# Welding My Oklahoma Joe Fire Box At Home With A Hobby Welder



## mark in the pit (Sep 25, 2017)

So... When I first put this smoker together I used regular old furnace cement to seal up around the firebox.  That didn't work out so great.  I didn't account for warping of the metal and the constant slamming of the firebox door which caused the cement to crack as it doesn't have any give.

I have used it before on the back corner of a vertical smoker and that lasted a few seasons.  It also is still working great on the smoke stack of this Oklahoma Joe smoker because there is no warping or banging close to that area where the cement is adhered to the metal.

I have used the RTV before and fiberglass rope and just about every other type of glue or epoxy from every other youtube video with previous offset smokers.  I didn't want to do that this time.  Half of the time it doesn't work or works, just not well.  I wanted something permanent and tough and quick that didn't require me to dissemble the smoker.

I thought about welding.  I haven't seen any videos where anyone tries to weld on store bought smoker at home.  Thought I would give it a try.  I have no experience welding.  Don't take my advise. This was all very new to me.  

I hope you find the video helpful or at least interesting.


----------



## SmokinAl (Sep 25, 2017)

That's a great video!

I have to give you point for using a welder for the first time & getting such good results!

Nice job Buddy!

Al


----------



## joe black (Sep 25, 2017)

Congrats on making the effort to learn a new skill that will help you with your smoker and in the future on many other projects.

Let us see some pics of a cook on this smoker.
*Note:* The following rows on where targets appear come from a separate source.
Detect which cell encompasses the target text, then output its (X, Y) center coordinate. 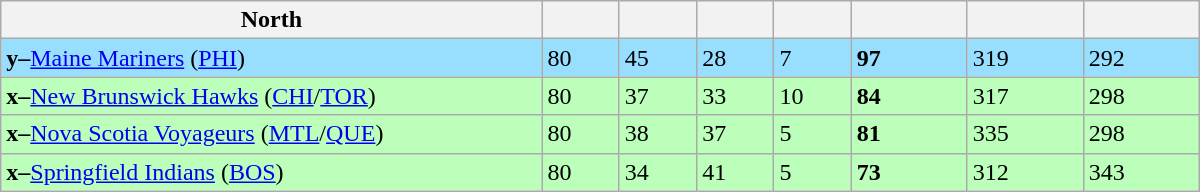
73 (909, 172)
84 (909, 96)
343 (1141, 172)
28 (736, 58)
41 (736, 172)
335 (1025, 134)
10 (812, 96)
33 (736, 96)
7 (812, 58)
292 (1141, 58)
North (272, 20)
312 (1025, 172)
319 (1025, 58)
x–Nova Scotia Voyageurs (MTL/QUE) (272, 134)
81 (909, 134)
317 (1025, 96)
38 (658, 134)
34 (658, 172)
x–New Brunswick Hawks (CHI/TOR) (272, 96)
x–Springfield Indians (BOS) (272, 172)
y–Maine Mariners (PHI) (272, 58)
45 (658, 58)
97 (909, 58)
Search for the cell housing the specified text and yield its [X, Y] center coordinate. 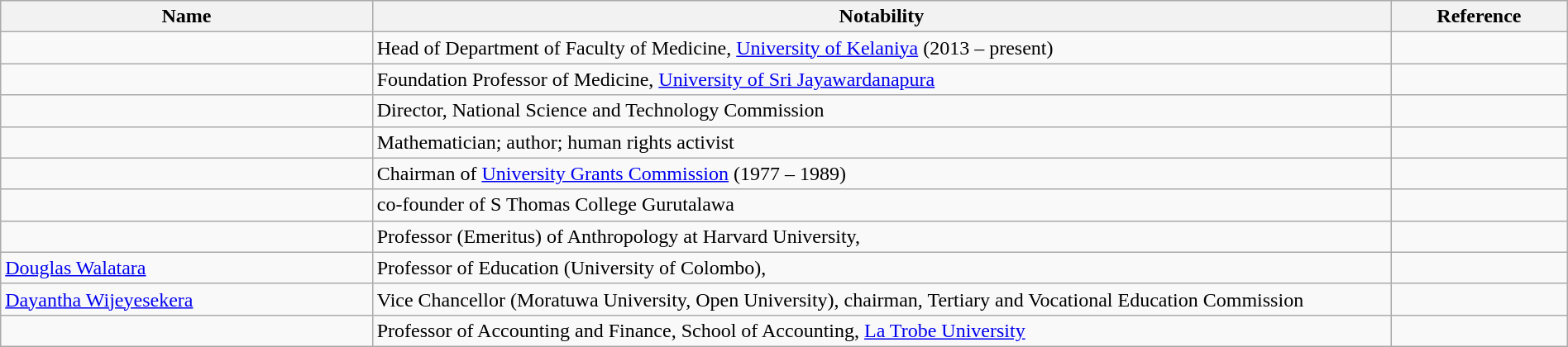
Head of Department of Faculty of Medicine, University of Kelaniya (2013 – present) [882, 48]
Vice Chancellor (Moratuwa University, Open University), chairman, Tertiary and Vocational Education Commission [882, 299]
Chairman of University Grants Commission (1977 – 1989) [882, 174]
Reference [1480, 17]
co-founder of S Thomas College Gurutalawa [882, 205]
Professor of Accounting and Finance, School of Accounting, La Trobe University [882, 331]
Director, National Science and Technology Commission [882, 111]
Foundation Professor of Medicine, University of Sri Jayawardanapura [882, 79]
Notability [882, 17]
Name [187, 17]
Professor of Education (University of Colombo), [882, 268]
Dayantha Wijeyesekera [187, 299]
Mathematician; author; human rights activist [882, 142]
Douglas Walatara [187, 268]
Professor (Emeritus) of Anthropology at Harvard University, [882, 237]
Capture the cell that displays the provided text and extract its (x, y) central coordinate. 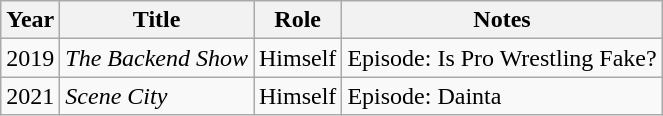
Role (298, 20)
Episode: Dainta (502, 96)
Scene City (157, 96)
2021 (30, 96)
The Backend Show (157, 58)
Episode: Is Pro Wrestling Fake? (502, 58)
Title (157, 20)
2019 (30, 58)
Year (30, 20)
Notes (502, 20)
Return the (X, Y) coordinate for the center point of the cell that contains the specified text.  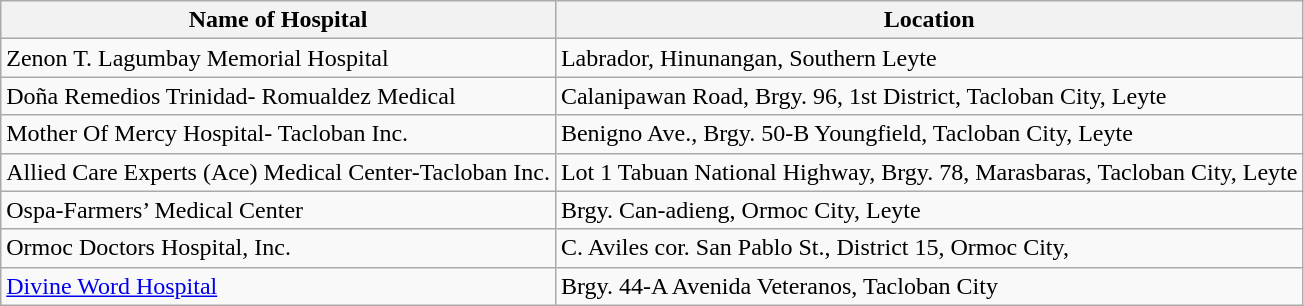
Calanipawan Road, Brgy. 96, 1st District, Tacloban City, Leyte (929, 96)
Allied Care Experts (Ace) Medical Center-Tacloban Inc. (278, 172)
Lot 1 Tabuan National Highway, Brgy. 78, Marasbaras, Tacloban City, Leyte (929, 172)
Ospa-Farmers’ Medical Center (278, 210)
Name of Hospital (278, 20)
Labrador, Hinunangan, Southern Leyte (929, 58)
Divine Word Hospital (278, 286)
Brgy. 44-A Avenida Veteranos, Tacloban City (929, 286)
Mother Of Mercy Hospital- Tacloban Inc. (278, 134)
Ormoc Doctors Hospital, Inc. (278, 248)
Benigno Ave., Brgy. 50-B Youngfield, Tacloban City, Leyte (929, 134)
Brgy. Can-adieng, Ormoc City, Leyte (929, 210)
Doña Remedios Trinidad- Romualdez Medical (278, 96)
Zenon T. Lagumbay Memorial Hospital (278, 58)
C. Aviles cor. San Pablo St., District 15, Ormoc City, (929, 248)
Location (929, 20)
Locate the cell with the specified text and output its [x, y] center coordinate. 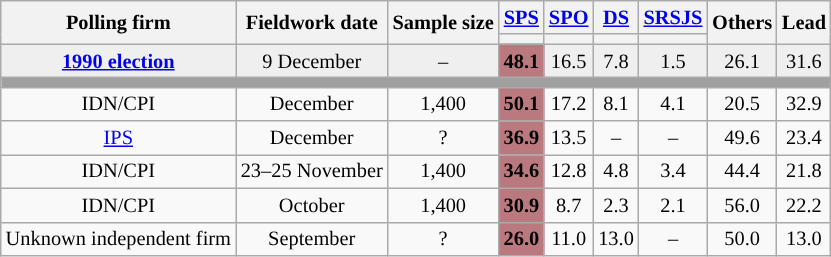
13.5 [568, 138]
Others [742, 22]
4.8 [616, 171]
IPS [118, 138]
32.9 [804, 104]
Unknown independent firm [118, 239]
9 December [312, 61]
34.6 [522, 171]
1990 election [118, 61]
23–25 November [312, 171]
8.7 [568, 205]
50.1 [522, 104]
DS [616, 17]
2.3 [616, 205]
26.0 [522, 239]
October [312, 205]
48.1 [522, 61]
31.6 [804, 61]
Sample size [444, 22]
36.9 [522, 138]
22.2 [804, 205]
1.5 [674, 61]
56.0 [742, 205]
SPO [568, 17]
Fieldwork date [312, 22]
44.4 [742, 171]
17.2 [568, 104]
SPS [522, 17]
3.4 [674, 171]
50.0 [742, 239]
8.1 [616, 104]
30.9 [522, 205]
2.1 [674, 205]
16.5 [568, 61]
September [312, 239]
Polling firm [118, 22]
SRSJS [674, 17]
23.4 [804, 138]
12.8 [568, 171]
49.6 [742, 138]
Lead [804, 22]
20.5 [742, 104]
4.1 [674, 104]
26.1 [742, 61]
21.8 [804, 171]
7.8 [616, 61]
11.0 [568, 239]
For the text-containing cell, return its midpoint in (x, y) coordinate format. 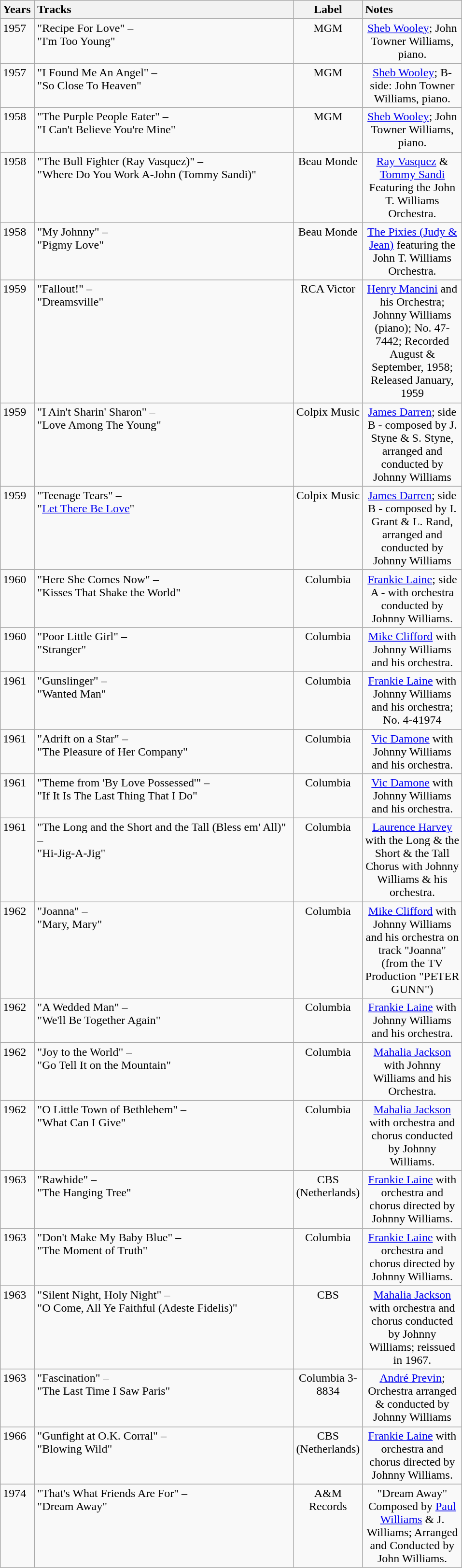
1966 (17, 1455)
Frankie Laine with Johnny Williams and his orchestra; No. 4-41974 (412, 700)
1974 (17, 1526)
The Pixies (Judy & Jean) featuring the John T. Williams Orchestra. (412, 251)
Mike Clifford with Johnny Williams and his orchestra on track "Joanna" (from the TV Production "PETER GUNN") (412, 950)
"Here She Comes Now" –"Kisses That Shake the World" (164, 599)
"Joanna" –"Mary, Mary" (164, 950)
"Rawhide" –"The Hanging Tree" (164, 1199)
"I Ain't Sharin' Sharon" –"Love Among The Young" (164, 444)
"Adrift on a Star" –"The Pleasure of Her Company" (164, 751)
"Dream Away" Composed by Paul Williams & J. Williams; Arranged and Conducted by John Williams. (412, 1526)
"That's What Friends Are For" –"Dream Away" (164, 1526)
"Gunslinger" –"Wanted Man" (164, 700)
"Don't Make My Baby Blue" –"The Moment of Truth" (164, 1257)
"A Wedded Man" –"We'll Be Together Again" (164, 1021)
RCA Victor (328, 341)
Mahalia Jackson with orchestra and chorus conducted by Johnny Williams; reissued in 1967. (412, 1328)
"Recipe For Love" –"I'm Too Young" (164, 41)
"Fascination" –"The Last Time I Saw Paris" (164, 1398)
Years (17, 10)
Sheb Wooley; B-side: John Towner Williams, piano. (412, 85)
"Silent Night, Holy Night" –"O Come, All Ye Faithful (Adeste Fidelis)" (164, 1328)
Ray Vasquez & Tommy Sandi Featuring the John T. Williams Orchestra. (412, 187)
Notes (412, 10)
"I Found Me An Angel" –"So Close To Heaven" (164, 85)
"Joy to the World" –"Go Tell It on the Mountain" (164, 1072)
"My Johnny" –"Pigmy Love" (164, 251)
Frankie Laine with Johnny Williams and his orchestra. (412, 1021)
"The Purple People Eater" –"I Can't Believe You're Mine" (164, 130)
James Darren; side B - composed by I. Grant & L. Rand, arranged and conducted by Johnny Williams (412, 528)
"O Little Town of Bethlehem" –"What Can I Give" (164, 1135)
Mahalia Jackson with orchestra and chorus conducted by Johnny Williams. (412, 1135)
Mike Clifford with Johnny Williams and his orchestra. (412, 649)
"Poor Little Girl" –"Stranger" (164, 649)
Mahalia Jackson with Johnny Williams and his Orchestra. (412, 1072)
André Previn; Orchestra arranged & conducted by Johnny Williams (412, 1398)
"The Bull Fighter (Ray Vasquez)" –"Where Do You Work A-John (Tommy Sandi)" (164, 187)
Columbia 3-8834 (328, 1398)
"Gunfight at O.K. Corral" –"Blowing Wild" (164, 1455)
Henry Mancini and his Orchestra; Johnny Williams (piano); No. 47-7442; Recorded August & September, 1958; Released January, 1959 (412, 341)
CBS (328, 1328)
James Darren; side B - composed by J. Styne & S. Styne, arranged and conducted by Johnny Williams (412, 444)
"The Long and the Short and the Tall (Bless em' All)" –"Hi-Jig-A-Jig" (164, 860)
"Teenage Tears" –"Let There Be Love" (164, 528)
Tracks (164, 10)
"Fallout!" –"Dreamsville" (164, 341)
Laurence Harvey with the Long & the Short & the Tall Chorus with Johnny Williams & his orchestra. (412, 860)
"Theme from 'By Love Possessed'" –"If It Is The Last Thing That I Do" (164, 796)
Frankie Laine; side A - with orchestra conducted by Johnny Williams. (412, 599)
Label (328, 10)
A&M Records (328, 1526)
From the cell containing the given text, extract its center point as (X, Y) coordinate. 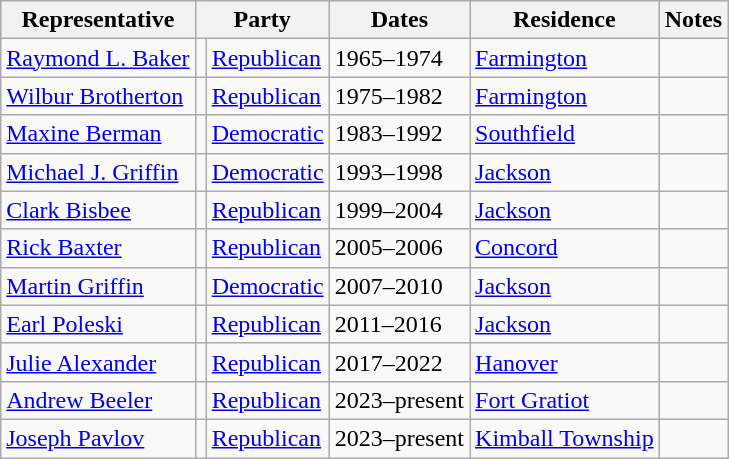
Residence (565, 20)
2007–2010 (399, 286)
Maxine Berman (98, 134)
1965–1974 (399, 58)
Rick Baxter (98, 248)
Concord (565, 248)
Wilbur Brotherton (98, 96)
Hanover (565, 362)
Martin Griffin (98, 286)
2011–2016 (399, 324)
Fort Gratiot (565, 400)
1993–1998 (399, 172)
Andrew Beeler (98, 400)
1975–1982 (399, 96)
2017–2022 (399, 362)
Raymond L. Baker (98, 58)
Julie Alexander (98, 362)
Southfield (565, 134)
Representative (98, 20)
1999–2004 (399, 210)
Dates (399, 20)
Clark Bisbee (98, 210)
Joseph Pavlov (98, 438)
Earl Poleski (98, 324)
Kimball Township (565, 438)
Notes (693, 20)
2005–2006 (399, 248)
1983–1992 (399, 134)
Michael J. Griffin (98, 172)
Party (262, 20)
Provide the [X, Y] coordinate of the cell's center where the given text is located.  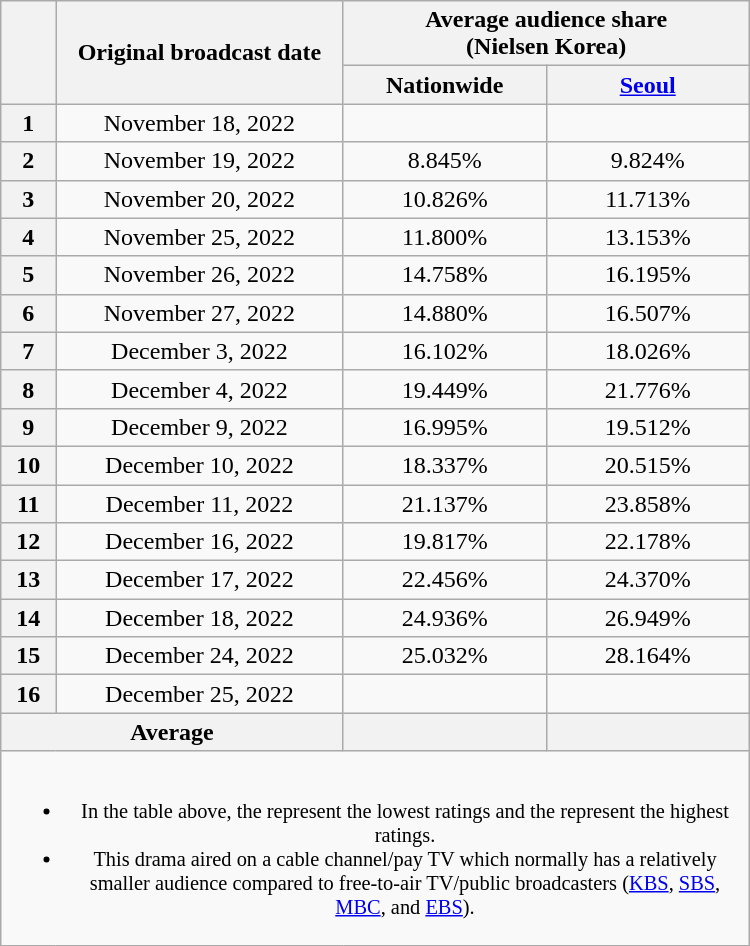
24.936% [444, 618]
December 10, 2022 [200, 465]
5 [28, 275]
December 4, 2022 [200, 389]
21.776% [648, 389]
26.949% [648, 618]
December 25, 2022 [200, 694]
Original broadcast date [200, 52]
18.026% [648, 351]
9.824% [648, 161]
December 17, 2022 [200, 580]
11.713% [648, 199]
21.137% [444, 503]
22.456% [444, 580]
10.826% [444, 199]
December 24, 2022 [200, 656]
16 [28, 694]
14.758% [444, 275]
December 11, 2022 [200, 503]
11 [28, 503]
16.507% [648, 313]
November 25, 2022 [200, 237]
18.337% [444, 465]
14.880% [444, 313]
14 [28, 618]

Good job,   Joe.    :grilling_smilie:


----------



## mark in the pit (Sep 25, 2017)

Thanks! I'm actually making a pork shoulder and loin on it as I type.  Can upload some pics later today.


----------



## jokensmoken (Sep 25, 2017)

Great job on the permanent fix. While you may not care how it looks, my (very limited) experience with welding would led me to believe you should probably grind, clean, degrease and paint those fresh welds and the metal around them with some good high temp paint to prevent future rusting...just my 2 cents...

Walt.


----------



## mark in the pit (Sep 25, 2017)

Thanks for the input Walt.  I was thinking about rust.  I ended up concluding that with the smoker never getting wet (or at least hasn't yet, fingers crossed) and the build-up of all the creosote from new fires, I think there is plenty of barrier as to just leave it as is.  However, if I do end up noticing any rust in there I am sure I will clean it out and repair it promptly.


----------



## mark in the pit (Sep 25, 2017)

20170925_161155.jpg



__ mark in the pit
__ Sep 25, 2017






Small pork butt for pulling and a loin working towards medium ~ medium well.


----------